Goal-Oriented Assessment of Lifeskills (GOAL)
Lucy Jane Miller, PhD, OTR, Thomas Oakland, PhD
Ages: 7 - 17 years
Testing Time: 45 to 60 Minutes
Administration: Individual
GOAL-1    Complete Kit . . . . . . . . . . . . . . . . . . $353.00

GOAL-2    Manual . . . . . . . . . . . . . . . . . . . . . . . . 77.00

GOAL-3    Stimulus Easel . . . . . . . . . . . . . . . . . . .77.00

GOAL-4    Record Forms (25) . . . . . . . . . . . . . . . . 52.50

​GOAL-5    Paper Box Sheet (25) . . . . . . . . . . . . . . 21.00
   The Goal-Oriented Assessment of Lifeskills (GOAL) is an innovative new evaluation of functional motor abilities needed for daily living.
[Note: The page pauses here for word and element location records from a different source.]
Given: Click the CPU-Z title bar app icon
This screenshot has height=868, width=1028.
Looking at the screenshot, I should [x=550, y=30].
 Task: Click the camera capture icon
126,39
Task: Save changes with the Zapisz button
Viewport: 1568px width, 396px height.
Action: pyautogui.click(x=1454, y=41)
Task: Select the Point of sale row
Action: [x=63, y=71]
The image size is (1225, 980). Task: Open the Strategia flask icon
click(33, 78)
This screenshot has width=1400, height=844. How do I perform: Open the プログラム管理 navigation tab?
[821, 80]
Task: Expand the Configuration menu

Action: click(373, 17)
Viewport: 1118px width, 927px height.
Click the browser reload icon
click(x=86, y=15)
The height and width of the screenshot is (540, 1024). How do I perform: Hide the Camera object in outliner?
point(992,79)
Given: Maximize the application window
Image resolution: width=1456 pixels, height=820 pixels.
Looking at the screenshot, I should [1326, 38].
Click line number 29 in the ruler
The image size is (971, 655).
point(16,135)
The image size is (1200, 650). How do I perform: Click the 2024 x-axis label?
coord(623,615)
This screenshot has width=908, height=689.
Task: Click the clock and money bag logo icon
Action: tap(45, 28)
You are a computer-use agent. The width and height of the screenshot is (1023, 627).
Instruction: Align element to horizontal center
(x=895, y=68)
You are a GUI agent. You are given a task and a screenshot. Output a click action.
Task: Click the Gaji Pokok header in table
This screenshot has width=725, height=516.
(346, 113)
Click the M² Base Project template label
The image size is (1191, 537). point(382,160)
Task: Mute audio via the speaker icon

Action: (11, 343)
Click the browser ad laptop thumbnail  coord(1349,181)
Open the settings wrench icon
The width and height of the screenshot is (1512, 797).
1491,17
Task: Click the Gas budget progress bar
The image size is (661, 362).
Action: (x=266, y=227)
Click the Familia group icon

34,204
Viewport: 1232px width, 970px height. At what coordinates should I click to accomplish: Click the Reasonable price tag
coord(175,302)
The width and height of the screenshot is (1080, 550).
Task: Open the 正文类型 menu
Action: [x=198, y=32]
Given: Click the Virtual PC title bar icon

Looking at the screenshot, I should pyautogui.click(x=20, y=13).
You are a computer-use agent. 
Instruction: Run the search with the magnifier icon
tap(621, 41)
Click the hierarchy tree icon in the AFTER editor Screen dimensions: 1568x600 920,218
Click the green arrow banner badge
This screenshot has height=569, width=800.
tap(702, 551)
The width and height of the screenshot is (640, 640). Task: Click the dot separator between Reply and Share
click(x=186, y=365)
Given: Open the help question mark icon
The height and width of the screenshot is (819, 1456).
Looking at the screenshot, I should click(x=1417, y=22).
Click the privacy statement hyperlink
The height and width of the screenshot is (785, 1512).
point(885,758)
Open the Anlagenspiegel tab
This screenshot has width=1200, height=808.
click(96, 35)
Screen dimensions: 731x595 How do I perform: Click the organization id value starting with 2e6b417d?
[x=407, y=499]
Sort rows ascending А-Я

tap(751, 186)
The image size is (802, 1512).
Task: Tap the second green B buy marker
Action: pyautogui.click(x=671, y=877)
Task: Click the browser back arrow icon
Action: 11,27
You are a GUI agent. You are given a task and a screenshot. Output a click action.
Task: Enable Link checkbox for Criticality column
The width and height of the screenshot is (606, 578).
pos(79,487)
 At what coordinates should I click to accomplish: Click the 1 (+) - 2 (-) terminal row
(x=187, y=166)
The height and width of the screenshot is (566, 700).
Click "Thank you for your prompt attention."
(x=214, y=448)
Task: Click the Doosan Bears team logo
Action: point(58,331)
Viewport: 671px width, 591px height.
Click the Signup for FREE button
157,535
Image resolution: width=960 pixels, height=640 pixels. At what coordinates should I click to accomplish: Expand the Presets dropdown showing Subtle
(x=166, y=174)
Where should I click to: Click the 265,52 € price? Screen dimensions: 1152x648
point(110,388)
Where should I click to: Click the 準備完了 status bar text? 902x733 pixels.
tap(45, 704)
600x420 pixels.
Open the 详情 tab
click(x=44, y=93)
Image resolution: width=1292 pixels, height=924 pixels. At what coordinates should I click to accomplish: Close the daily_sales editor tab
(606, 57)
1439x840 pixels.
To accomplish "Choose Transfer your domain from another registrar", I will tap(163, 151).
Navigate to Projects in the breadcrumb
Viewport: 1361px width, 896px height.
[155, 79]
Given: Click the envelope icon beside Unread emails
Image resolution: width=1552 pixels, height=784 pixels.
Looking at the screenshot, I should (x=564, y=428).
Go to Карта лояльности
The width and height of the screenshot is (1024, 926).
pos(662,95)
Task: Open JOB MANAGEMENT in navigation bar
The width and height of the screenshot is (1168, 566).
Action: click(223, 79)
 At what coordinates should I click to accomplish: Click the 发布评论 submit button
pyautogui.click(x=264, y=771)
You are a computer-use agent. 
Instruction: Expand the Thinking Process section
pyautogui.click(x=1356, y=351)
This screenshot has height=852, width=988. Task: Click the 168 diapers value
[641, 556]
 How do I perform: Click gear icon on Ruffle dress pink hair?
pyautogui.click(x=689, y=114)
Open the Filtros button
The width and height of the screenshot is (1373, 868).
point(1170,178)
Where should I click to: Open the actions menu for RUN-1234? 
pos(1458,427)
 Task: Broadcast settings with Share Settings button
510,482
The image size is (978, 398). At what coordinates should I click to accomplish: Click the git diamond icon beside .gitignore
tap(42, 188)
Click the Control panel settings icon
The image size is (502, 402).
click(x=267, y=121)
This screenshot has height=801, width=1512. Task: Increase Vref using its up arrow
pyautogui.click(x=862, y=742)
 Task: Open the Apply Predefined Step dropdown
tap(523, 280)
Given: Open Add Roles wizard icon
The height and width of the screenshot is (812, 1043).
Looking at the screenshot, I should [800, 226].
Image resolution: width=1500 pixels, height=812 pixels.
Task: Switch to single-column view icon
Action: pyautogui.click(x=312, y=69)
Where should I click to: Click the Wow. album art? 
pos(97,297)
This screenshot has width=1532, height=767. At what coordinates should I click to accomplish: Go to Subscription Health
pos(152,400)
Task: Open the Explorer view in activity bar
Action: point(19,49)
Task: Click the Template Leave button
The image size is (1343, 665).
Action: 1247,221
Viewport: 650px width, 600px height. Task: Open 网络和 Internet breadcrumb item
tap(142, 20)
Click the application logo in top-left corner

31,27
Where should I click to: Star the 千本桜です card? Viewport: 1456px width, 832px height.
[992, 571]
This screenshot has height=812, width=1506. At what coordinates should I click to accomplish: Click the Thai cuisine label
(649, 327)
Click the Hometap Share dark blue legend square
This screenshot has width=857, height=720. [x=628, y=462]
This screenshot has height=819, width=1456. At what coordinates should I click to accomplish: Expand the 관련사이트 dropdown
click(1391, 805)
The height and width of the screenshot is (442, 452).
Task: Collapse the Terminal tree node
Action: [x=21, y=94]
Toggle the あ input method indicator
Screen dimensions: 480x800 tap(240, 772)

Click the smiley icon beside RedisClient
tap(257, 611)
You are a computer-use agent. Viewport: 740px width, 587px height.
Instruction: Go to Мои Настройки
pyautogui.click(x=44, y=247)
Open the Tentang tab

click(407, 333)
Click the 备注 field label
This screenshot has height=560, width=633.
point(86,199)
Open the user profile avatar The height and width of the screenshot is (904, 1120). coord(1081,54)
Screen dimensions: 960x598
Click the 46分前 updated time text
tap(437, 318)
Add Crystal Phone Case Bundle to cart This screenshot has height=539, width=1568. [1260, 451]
Designed for children 7 to 17, the GOAL consists of seven Activities, fun and motivating tasks based on real occupations of a child’s daily life. Each Activity is linked to Intervention Targets that help you turn assessment results into a specific, goal-oriented treatment plan. This standardized, psychometrically precise instrument offers an ecologically valid description of a child’s competencies and opportunities for growth in both fine and gross motor domains.
   The GOAL can help determine eligibility for special services and inform planning of occupational and/or physical therapy and adaptive physical education. It’s useful in a variety of settings, including schools, clinics, hospitals, and private practice. Although intended primarily for occupational therapists, it can be used by other professionals, including psychologists, physical therapists, and other childhood intervention specialists. 
    Norms for the ABDS are based on a nationally representative sample of 1,061 children and adolescents who reside in the U.S. The internal consistency reliability coefficients of the domain and composite scores were all above .90 for all age and disability groups. A study of the diagnostic accuracy, a highly rigorous validity technique, is reported with regards to sensitivity (.85), specificity (.99), classification accuracy (.98), and receiver operating characteristic/area under the curve (.99).
COMPLETE GOAL KIT INCLUDES: 1 Set of Test Materials; 25 Record Forms; Pad of 25 Paper Box Sheets; Stimulus Easel; and Manual
Administration, Scoring, and Applying Results to Treatment:

    In this individually administered assessment, the child performs seven Activities representing a range of functional tasks. Dr. A. Jean Ayres’ sensory integration theory describes many of the key concepts underlying the GOAL Activities. This theory proposes that processing of sensory inputs provides a foundation for development of cognitive and motor skills.
    The GOAL scores are based on 54 Steps—small units of easily observable, functional behavior within the seven Activities. These are scored based on three elements of successful functional performance: accuracy, independence, and speed. Using the Record Form, each Step is scored pass or fail; then the Step scores are summed to yield the Fine Motor and Gross Motor Standard Scores, as well as the Progress Score.

    The Standard Scores enable you to compare the child you are testing to peers of the same age and gender, and can help to determine eligibility for therapeutic services and placement in special education programs. The Progress Score is a single index of the child’s overall ability to perform functional tasks, and can be used to track improvement over time.

Fine Motor:  
Utensils: Using a knife, fork, and spoon to cut, spear, and scoop  

Locks: Opening keyed and combination padlocks

Paper Box: Coloring, cutting, folding, and taping a paper construction project

Notebook: Organizing and filling a three-ring binder

Gross Motor:  
Clothes: Putting on and taking off a T-shirt and shorts

Ball Play: Bouncing and kicking a ball  

Tray Carry: Carrying a loaded tray and avoiding obstacles
Activities Continued:

    The innovative Record Form follows the natural workflow of an assessment: from recording the child’s performance, through calculating and interpreting scores, to developing a treatment plan. The center panel of the form, the Progress Chart, allows you to graph the child’s overall functional ability and identify specific targets for intervention. On the right panel of the form are the Intervention Targets, which allow the examiner to link the child’s performance to specific intervention objectives. There are four columns on this panel—Sensory, Postural, Praxis, and Motor Proficiency—showing the Intervention Targets associated with each Activity. Each row of the Record Form has a set of Intervention Targets associated with the underlying component skills needed for that specific Functional task.